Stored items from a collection

[Start of section]

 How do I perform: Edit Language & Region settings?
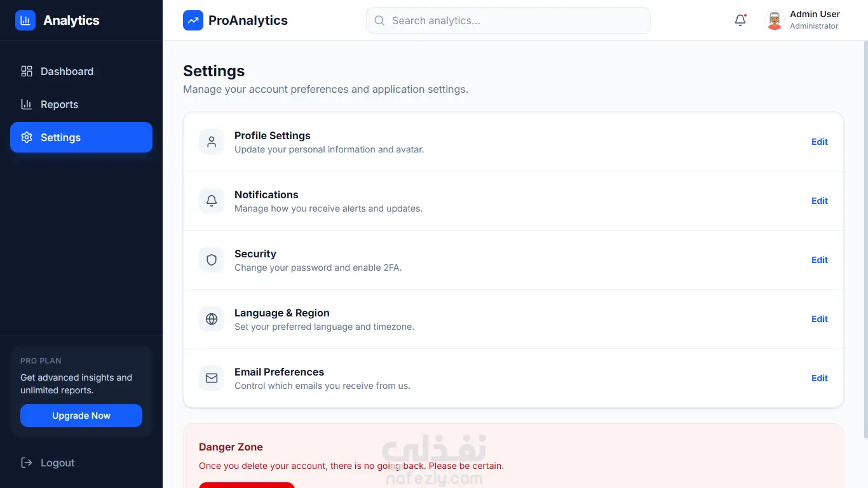coord(819,319)
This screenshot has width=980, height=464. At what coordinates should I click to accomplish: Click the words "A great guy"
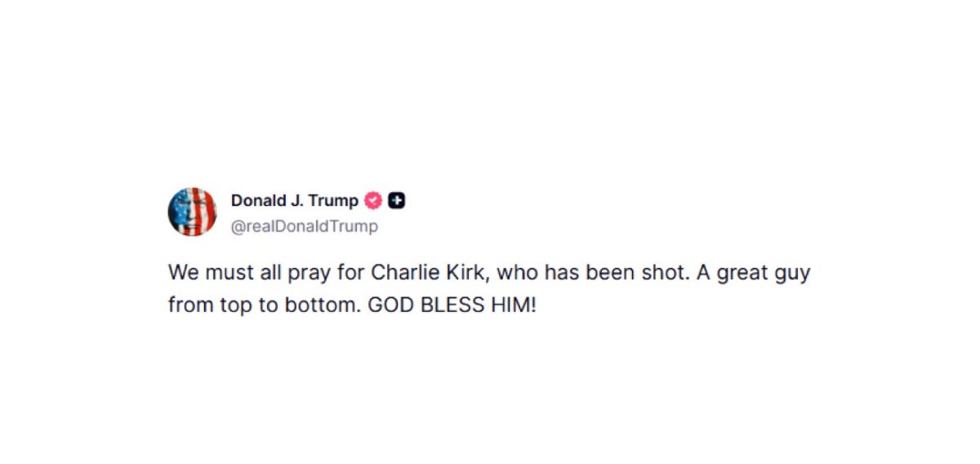(x=755, y=272)
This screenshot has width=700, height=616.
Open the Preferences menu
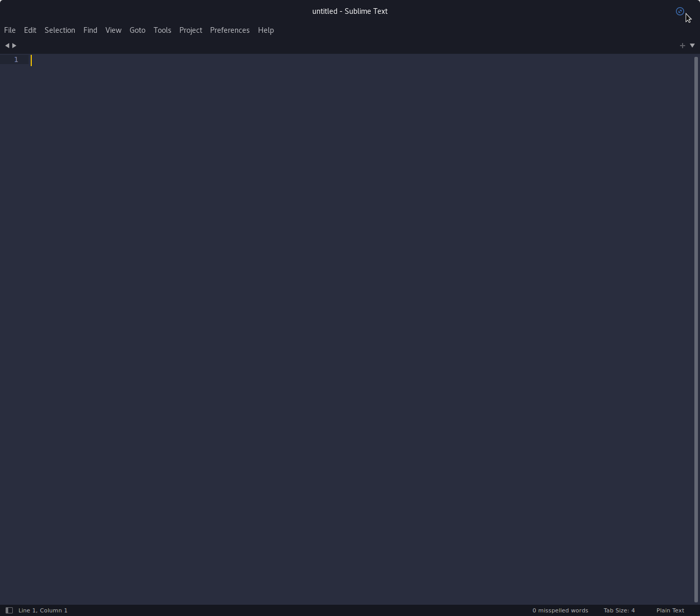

[End of section]

• TO DO
Set down word for word every line from the line containing "This screenshot has width=980, height=464." through the last line of the entries, and nothing more; no pictures.

• WRITTEN SOLUTION
This screenshot has width=980, height=464. At what coordinates should I click to accomplish: Click the words "A great guy"
(x=755, y=272)
This screenshot has width=700, height=616.
Open the Preferences menu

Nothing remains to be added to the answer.